Application of own credit risk adjustments to derivatives - Basel Committee consultative document
21 December 2011
The Basel Committee today issued a consultative document on the application of own credit risk adjustments to derivatives.
The Basel III rules seek to ensure that a deterioration in a bank's own creditworthiness does not at the same time lead to an increase in its common equity as a result of a reduction in the value of the bank's liabilities. Paragraph 75 of the Basel III rules requires a bank to "[d]erecognise in the calculation of Common Equity Tier 1, all unrealised gains and losses that have resulted from changes in the fair value of liabilities that are due to changes in the bank's own credit risk".
The application of paragraph 75 to fair valued derivatives is not straightforward since their valuations depend on a range of factors other than the bank's own creditworthiness. The consultative paper proposes that debit valuation adjustments (DVAs) for over-the-counter derivatives and securities financing transactions should be fully deducted in the calculation of Common Equity Tier 1. It briefly reviews other options for applying the underlying concept of paragraph 75 to these products and the reasons these alternatives were not supported by the Basel Committee.
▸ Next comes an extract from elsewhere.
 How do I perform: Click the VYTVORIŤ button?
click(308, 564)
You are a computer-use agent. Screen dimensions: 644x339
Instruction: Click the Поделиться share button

The Basel Committee welcomes comments on all aspects of this consultative document by Friday 17 February 2012. Comments should be sent to email@example.com. Alternatively, comments may be submitted to the following address: Basel Committee on Banking Supervision, Bank for International Settlements, Centralbahnplatz 2, 4002 Basel, Switzerland. All comments may be published on the BIS website unless a commenter specifically requests confidential treatment.